Actions to take
**A.** In the article on U.S. auto tariffs, what peak unemployment rate does the Fitch Ratings forecast give for Q4 of 2025?
**B.** Transcribe the part of the article on U.S. auto tariffs that opens with the words containing "Canadian Black Book" and closes with "to maintain profitability.".
**C.** Carry the article on U.S. auto tariffs forward, writing the next part after its final sentence.

Selected passage
•••••
Canadian Black Book recently released an update with several scenarios that look at the impact of U.S. auto tariffs on Canada’s automotive industry.
However, they were clear to note that the tariffs will create “value instability through a sizable hole in vehicle demand and supply” that will affect the economy and the overall auto market.
Macroeconomic environment
CBB’s first scenario looks at the Canadian macroeconomic environment, in which they expect that, with the onset of tariffs, the unemployment rate will go up thanks to the increased cost of business and the reduction in staffing costs needed to maintain profitability.
“With this measurable change, the 2025 forecast from Fitch Ratings, is a peak of 7.7% in Q4 this year, and an average of 7.2% over the course of 2025,” said CBB. “This is up from our current level of 6.7% that averaged 6.3% in 2024. The effect of which will suppress market demand and inhibit our sales volume forecast for 2025, possibly creeping into 2026.”
CBB’s scenarios for the macroeconomic environment also looked at population growth and affordability concerns, and the Canadian dollar. On the latter, it noted that the threat of tariffs weakened the Canadian dollar, but the imposition of U.S. “reciprocal” tariffs weakened the U.S. dollar and helped hike up the Canadian dollar to above 71 cents U.S.
•••••
Word and element location data:
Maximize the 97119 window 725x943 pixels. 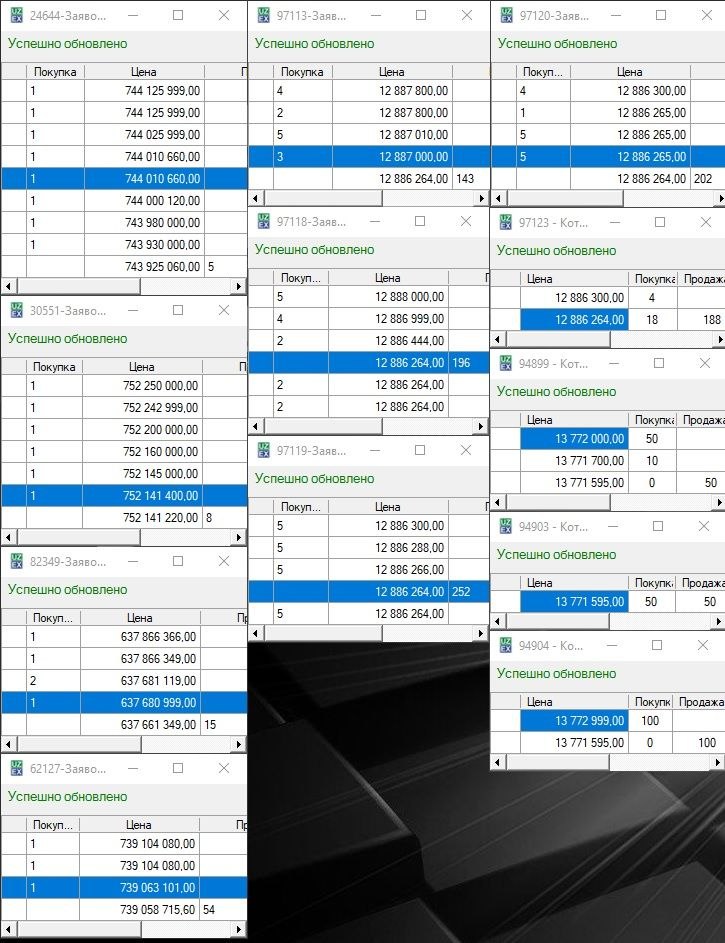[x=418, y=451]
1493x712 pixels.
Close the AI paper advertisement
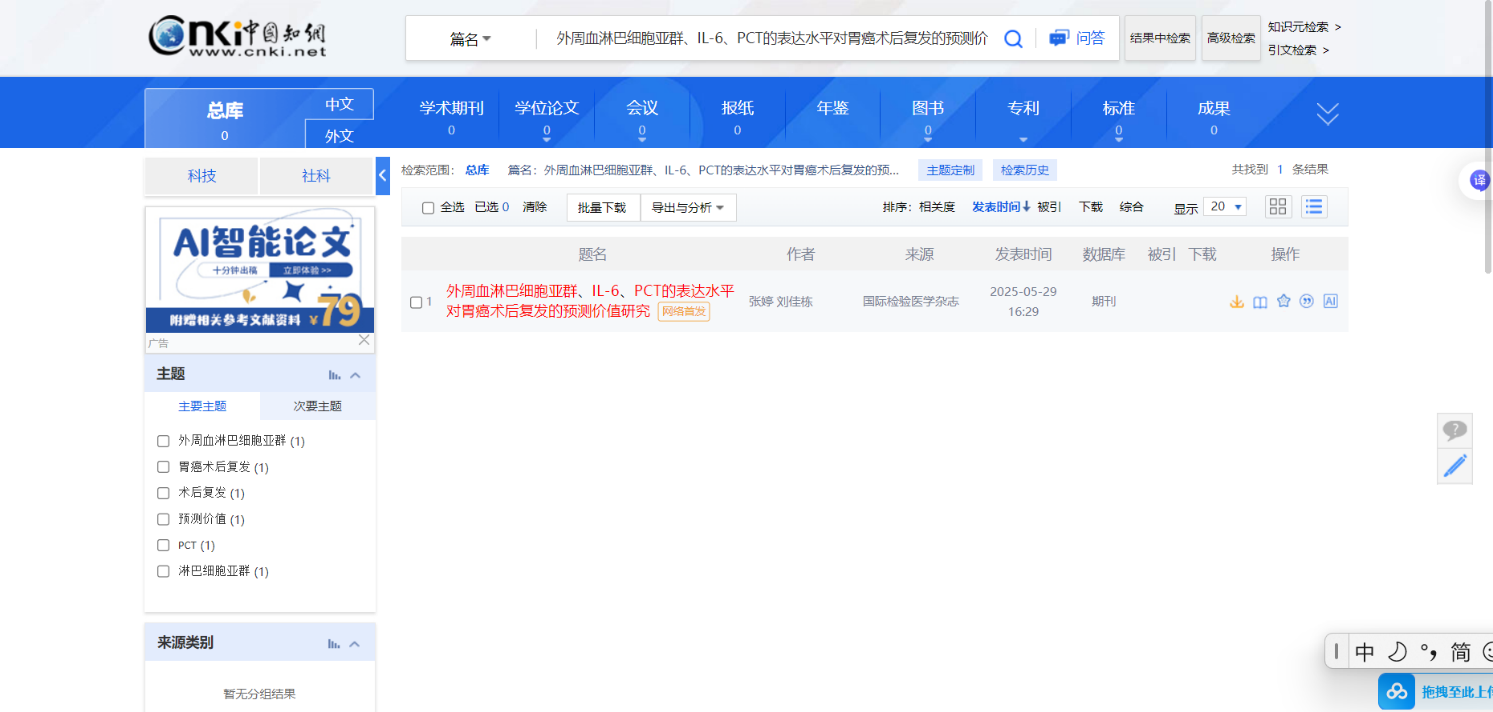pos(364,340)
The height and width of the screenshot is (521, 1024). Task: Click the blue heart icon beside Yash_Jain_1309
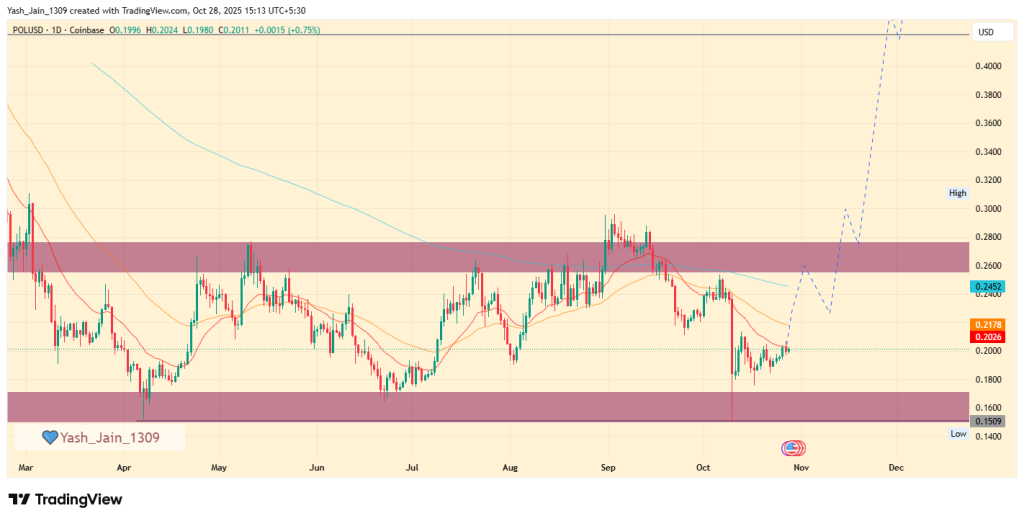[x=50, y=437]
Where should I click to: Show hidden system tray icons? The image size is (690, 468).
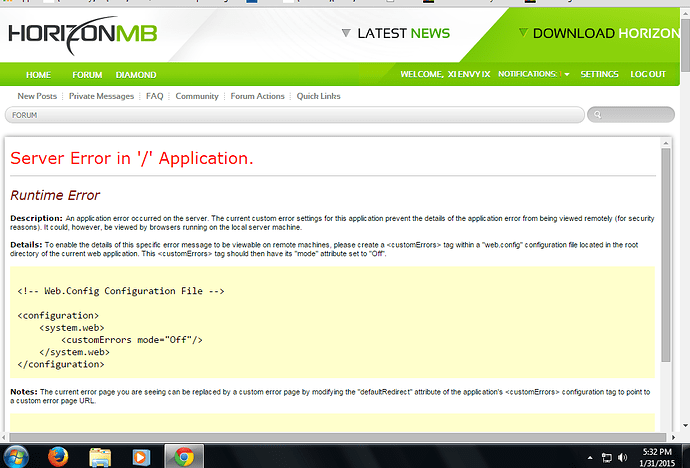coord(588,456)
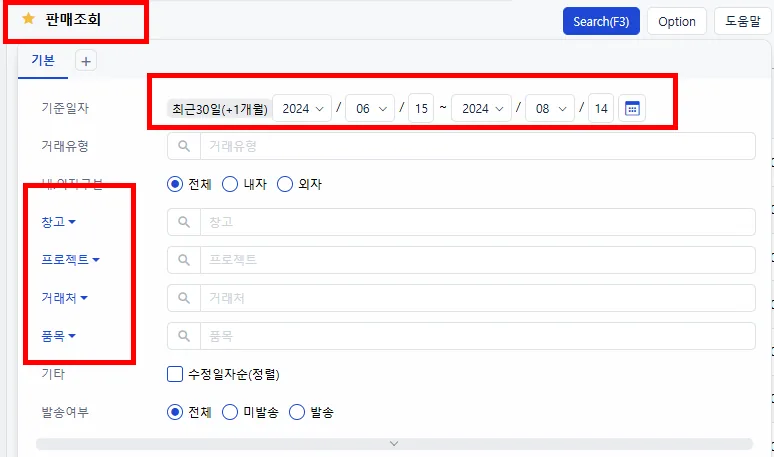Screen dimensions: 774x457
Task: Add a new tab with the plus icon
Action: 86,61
•••••
Per-task outputs
**A.** 7.7%

**B.**
Canadian Black Book recently released an update with several scenarios that look at the impact of U.S. auto tariffs on Canada’s automotive industry.
However, they were clear to note that the tariffs will create “value instability through a sizable hole in vehicle demand and supply” that will affect the economy and the overall auto market.
Macroeconomic environment
CBB’s first scenario looks at the Canadian macroeconomic environment, in which they expect that, with the onset of tariffs, the unemployment rate will go up thanks to the increased cost of business and the reduction in staffing costs needed to maintain profitability.

**C.**
The new vehicle market
The scenarios for the new car market looks at the stockpiling of inventory of the pre-tariff priced vehicles and sees increased vehicle prices being delayed by 30-60 days. This, as consumer demand slowly ebbs.
Models with low days’ supply, like crossover hybrids and plug-in hybrids from Japanese, Korean, and European automakers, will be among the first to see the impacts on price. Markets like battery-electric vehicles and some domestic brands where days’ supply is higher will not feel the immediate effects — allowing these models to hold lower MSRPs.
“This could result in improving days’ supply as consumers search for lower new car prices,” said CBB. “Areas of opportunity like this will be scarce, but in the scenarios built around expected tariff price absorption by vehicle and brand, we can make some assumptions that are likely to decrease the impact in the retail market.”
Used vehicle market
CBB’s last scenario is the used car market, in which they said that tariff impacts have yet to be measured by market data and that their scenario is generated by a “weak economic outlook, a less financially capable public body, and an uncertain demand profile from the United States.”
General Motors, Ford, and Stellantis are considered to be in the crosshairs, from an origin of assembly perspective, and are therefore easy targets for Prime Minister Mark Carney’s reciprocal tariffs. There will be an impact on pricing for the models built within the U.S. CBB also said Canadian consumers may also steer clear from these brands due to personal and/or patriotic reasons.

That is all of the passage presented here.